Exercise:
In the listing that follows, the range to quote begins at the line that has "Pour ceux qui" and ends after the line that has "Mémoire sur la"; quote it verbatim and add nothing.

Data to use:
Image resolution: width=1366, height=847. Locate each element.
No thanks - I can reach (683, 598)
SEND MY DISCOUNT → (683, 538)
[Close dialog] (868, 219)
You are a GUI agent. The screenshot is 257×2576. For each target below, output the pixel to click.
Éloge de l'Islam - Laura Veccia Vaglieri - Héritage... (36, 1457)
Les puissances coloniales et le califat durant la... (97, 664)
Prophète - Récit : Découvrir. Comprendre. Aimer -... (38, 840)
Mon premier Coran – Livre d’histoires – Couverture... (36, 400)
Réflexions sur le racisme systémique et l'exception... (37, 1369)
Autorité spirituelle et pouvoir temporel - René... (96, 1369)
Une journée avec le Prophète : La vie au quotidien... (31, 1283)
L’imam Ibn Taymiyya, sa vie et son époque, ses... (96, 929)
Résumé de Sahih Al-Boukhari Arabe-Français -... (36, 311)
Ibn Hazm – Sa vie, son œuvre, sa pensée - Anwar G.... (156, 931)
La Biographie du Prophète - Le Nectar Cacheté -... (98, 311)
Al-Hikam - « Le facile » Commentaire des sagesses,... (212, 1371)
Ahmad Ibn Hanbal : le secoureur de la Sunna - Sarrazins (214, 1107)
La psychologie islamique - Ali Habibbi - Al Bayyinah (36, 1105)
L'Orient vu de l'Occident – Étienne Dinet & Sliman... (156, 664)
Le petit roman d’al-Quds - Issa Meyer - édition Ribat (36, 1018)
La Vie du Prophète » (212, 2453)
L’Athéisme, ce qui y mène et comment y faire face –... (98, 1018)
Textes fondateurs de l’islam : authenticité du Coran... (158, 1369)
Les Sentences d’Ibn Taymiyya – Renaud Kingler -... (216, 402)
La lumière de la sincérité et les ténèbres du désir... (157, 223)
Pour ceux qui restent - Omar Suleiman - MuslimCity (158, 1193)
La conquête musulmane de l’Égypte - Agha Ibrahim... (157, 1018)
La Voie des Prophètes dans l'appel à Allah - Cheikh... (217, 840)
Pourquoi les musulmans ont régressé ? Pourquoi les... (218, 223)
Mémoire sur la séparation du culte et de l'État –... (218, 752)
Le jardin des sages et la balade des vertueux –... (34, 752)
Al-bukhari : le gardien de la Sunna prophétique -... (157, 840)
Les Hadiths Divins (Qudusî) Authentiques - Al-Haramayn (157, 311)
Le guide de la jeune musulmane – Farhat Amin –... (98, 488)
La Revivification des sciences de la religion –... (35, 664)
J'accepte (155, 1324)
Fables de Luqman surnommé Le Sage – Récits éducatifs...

Task solution:
Pour ceux qui restent - Omar Suleiman - MuslimCity (158, 1193)
La conquête musulmane de l’Égypte - Agha Ibrahim... (157, 1018)
La Voie des Prophètes dans l'appel à Allah - Cheikh... (217, 840)
Pourquoi les musulmans ont régressé ? Pourquoi les... (218, 223)
Mémoire sur la séparation du culte et de l'État –... (218, 752)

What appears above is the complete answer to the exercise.